Ja wprawdzie w trasę od kurortu do kurortu się nie wybieram, ale bransoletkę mieć miło i miło się poczuć dziewczyną z wakacyjną bransoletką…
Podrzucam przepis wykonania. Zrób sobie taką i noś bez względu na wiek i pozycję.
Niech żyją wakacje!
Do wykonania bransoletki będziesz potrzebowała
- muliny w czterech kolorach (ja wybrałam jasny i ciemny różowy, żółty i niebieski)
- nożyczek
- agrafki
Sposób wykonania wakacyjnej bransoletki
- Odmierz po ok 2 metry muliny w każdym kolorze
- Przyłóż do siebie muliny i złóż na pół
- Zwiąż muliny w supeł i zostaw niewielkie oczko (ja zdecydowanie zostawiłam za duże, nie powielaj mojego błędu)

*MATERIAŁ:*
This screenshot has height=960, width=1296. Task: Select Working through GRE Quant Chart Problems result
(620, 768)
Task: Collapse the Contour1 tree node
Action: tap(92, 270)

*ZADANIA DO WYKONANIA:*
**a)** Powtórz wiernie fragment tekstu o bransoletce, zaczynając od słów „Niech żyją wakacje!” i idąc dalej aż do słów „powielaj mojego błędu)”.
**b)** Ile muliny w każdym kolorze trzeba odmierzyć według tekstu o bransoletce?
Materiał nie ma żadnego związku z tekstem o bransoletce.

*UDZIELONE ODPOWIEDZI:*
**a)**
Niech żyją wakacje!
Do wykonania bransoletki będziesz potrzebowała
- muliny w czterech kolorach (ja wybrałam jasny i ciemny różowy, żółty i niebieski)
- nożyczek
- agrafki
Sposób wykonania wakacyjnej bransoletki
- Odmierz po ok 2 metry muliny w każdym kolorze
- Przyłóż do siebie muliny i złóż na pół
- Zwiąż muliny w supeł i zostaw niewielkie oczko (ja zdecydowanie zostawiłam za duże, nie powielaj mojego błędu)

**b)** Około 2 metry.